Search code examples
jupyter-notebookparallel-processingcluster-computingdaskdistributed-computing

How to fetch data from one cluster to another cluster in dask cluster?


I have created a 1st cluster using this in my jupyter notebook:

from dask.distributed import Client, LocalCluster
cluster = LocalCluster(name='clus1',n_workers=1,dashboard_address='localhost:8789')
client = Client(cluster)

Then read my data using pandas. and performed some preprocessing.

After that, I created 2nd cluster in 2nd jupyter notebook.

from dask.distributed import Client, LocalCluster
cluster = LocalCluster(name='clus2',n_workers=1,dashboard_address='localhost:8790')
client = Client(cluster)

Now I want to fetch the data from one cluster to another cluster.

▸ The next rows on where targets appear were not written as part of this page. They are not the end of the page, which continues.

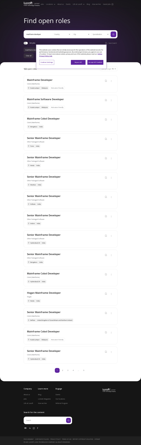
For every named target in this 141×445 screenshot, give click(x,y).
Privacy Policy (55, 439)
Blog (39, 395)
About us (27, 395)
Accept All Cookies (95, 62)
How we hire (42, 403)
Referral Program (62, 403)
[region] (71, 57)
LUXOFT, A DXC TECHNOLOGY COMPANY (42, 442)
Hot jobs (32, 43)
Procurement (29, 439)
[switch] (26, 43)
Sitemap (97, 439)
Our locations (60, 399)
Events (58, 395)
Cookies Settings (46, 62)
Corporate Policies (42, 439)
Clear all (28, 56)
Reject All (78, 62)
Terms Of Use (66, 439)
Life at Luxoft (28, 403)
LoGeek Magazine (44, 399)
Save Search (111, 43)
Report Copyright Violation (83, 439)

is there any way around it?


Solution

  • As noted in the comment by @mdurant, another option (if appropriate for the problem at hand) is to re-use the same cluster:

    from dask.distributed import Client, LocalCluster
    cluster = LocalCluster(name='clus1',n_workers=1,dashboard_address='localhost:8789')
    client = Client(cluster)
    client.write_scheduler_file('tmp_scheduler.dask')
    

    Then in the relevant sections, you could connect to the cluster (from multiple notebooks):

    from dask.distributed import Client
    client = Client(scheduler_file='tmp_scheduler.dask')
    

    This obviates the need to transfer files between clusters (as data is on the same cluster).